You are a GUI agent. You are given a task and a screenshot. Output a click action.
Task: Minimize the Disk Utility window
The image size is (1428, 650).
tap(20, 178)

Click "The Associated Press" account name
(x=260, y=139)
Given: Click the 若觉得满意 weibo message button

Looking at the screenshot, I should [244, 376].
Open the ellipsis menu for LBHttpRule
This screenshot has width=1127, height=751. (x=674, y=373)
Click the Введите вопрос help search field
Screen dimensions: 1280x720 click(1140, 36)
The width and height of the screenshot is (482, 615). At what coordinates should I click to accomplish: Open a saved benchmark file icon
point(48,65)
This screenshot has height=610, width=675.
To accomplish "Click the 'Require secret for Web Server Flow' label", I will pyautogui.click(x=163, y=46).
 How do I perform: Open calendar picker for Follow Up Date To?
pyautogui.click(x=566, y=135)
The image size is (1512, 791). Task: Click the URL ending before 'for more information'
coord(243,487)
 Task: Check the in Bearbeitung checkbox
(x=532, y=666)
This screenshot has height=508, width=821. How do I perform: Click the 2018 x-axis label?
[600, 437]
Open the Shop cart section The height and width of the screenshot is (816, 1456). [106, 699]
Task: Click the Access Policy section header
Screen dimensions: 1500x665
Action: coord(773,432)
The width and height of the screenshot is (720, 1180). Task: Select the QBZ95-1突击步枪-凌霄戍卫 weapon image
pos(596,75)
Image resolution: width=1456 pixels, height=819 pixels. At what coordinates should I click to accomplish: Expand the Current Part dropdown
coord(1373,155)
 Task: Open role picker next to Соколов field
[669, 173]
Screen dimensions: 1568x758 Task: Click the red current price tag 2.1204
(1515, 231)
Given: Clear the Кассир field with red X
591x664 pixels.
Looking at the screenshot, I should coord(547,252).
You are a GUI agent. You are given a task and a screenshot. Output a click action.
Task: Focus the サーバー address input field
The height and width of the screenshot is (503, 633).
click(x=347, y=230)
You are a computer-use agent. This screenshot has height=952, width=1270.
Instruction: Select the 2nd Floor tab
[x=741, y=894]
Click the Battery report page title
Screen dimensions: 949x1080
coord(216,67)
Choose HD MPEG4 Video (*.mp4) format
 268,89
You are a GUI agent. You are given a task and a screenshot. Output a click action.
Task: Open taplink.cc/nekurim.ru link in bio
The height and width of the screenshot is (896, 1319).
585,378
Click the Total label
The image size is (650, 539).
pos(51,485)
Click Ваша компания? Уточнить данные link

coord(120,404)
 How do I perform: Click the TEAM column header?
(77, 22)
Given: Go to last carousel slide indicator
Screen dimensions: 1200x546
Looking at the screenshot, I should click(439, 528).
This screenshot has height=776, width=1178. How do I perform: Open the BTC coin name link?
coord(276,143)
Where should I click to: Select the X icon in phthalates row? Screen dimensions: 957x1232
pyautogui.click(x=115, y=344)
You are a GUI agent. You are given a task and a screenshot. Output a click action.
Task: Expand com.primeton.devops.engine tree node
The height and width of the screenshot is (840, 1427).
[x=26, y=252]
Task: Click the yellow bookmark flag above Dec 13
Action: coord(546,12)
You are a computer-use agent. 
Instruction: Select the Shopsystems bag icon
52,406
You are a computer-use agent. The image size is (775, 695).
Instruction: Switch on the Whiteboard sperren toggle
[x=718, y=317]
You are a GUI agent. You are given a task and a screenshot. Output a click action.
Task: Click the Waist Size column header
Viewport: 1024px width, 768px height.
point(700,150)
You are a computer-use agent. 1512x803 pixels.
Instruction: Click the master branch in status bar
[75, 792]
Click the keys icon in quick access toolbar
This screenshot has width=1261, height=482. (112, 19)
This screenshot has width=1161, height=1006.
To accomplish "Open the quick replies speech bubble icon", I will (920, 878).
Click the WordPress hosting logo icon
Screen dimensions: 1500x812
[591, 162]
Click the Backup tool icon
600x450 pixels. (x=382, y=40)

:::::

■ REQUIREMENTS
State how many lines in the entries above contain the string "quick", counting only matches with the same capitalization. Give the number alone.

■ EXERCISE OUTPUT
2